··· Records shown

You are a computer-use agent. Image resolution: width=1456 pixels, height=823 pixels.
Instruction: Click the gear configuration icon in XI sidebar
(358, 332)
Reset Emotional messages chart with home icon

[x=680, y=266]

······

◆ Exercise objective: Copy every item above line for line, changing nothing.

◆ Exercise solution:
You are a computer-use agent. Image resolution: width=1456 pixels, height=823 pixels.
Instruction: Click the gear configuration icon in XI sidebar
(358, 332)
Reset Emotional messages chart with home icon

[x=680, y=266]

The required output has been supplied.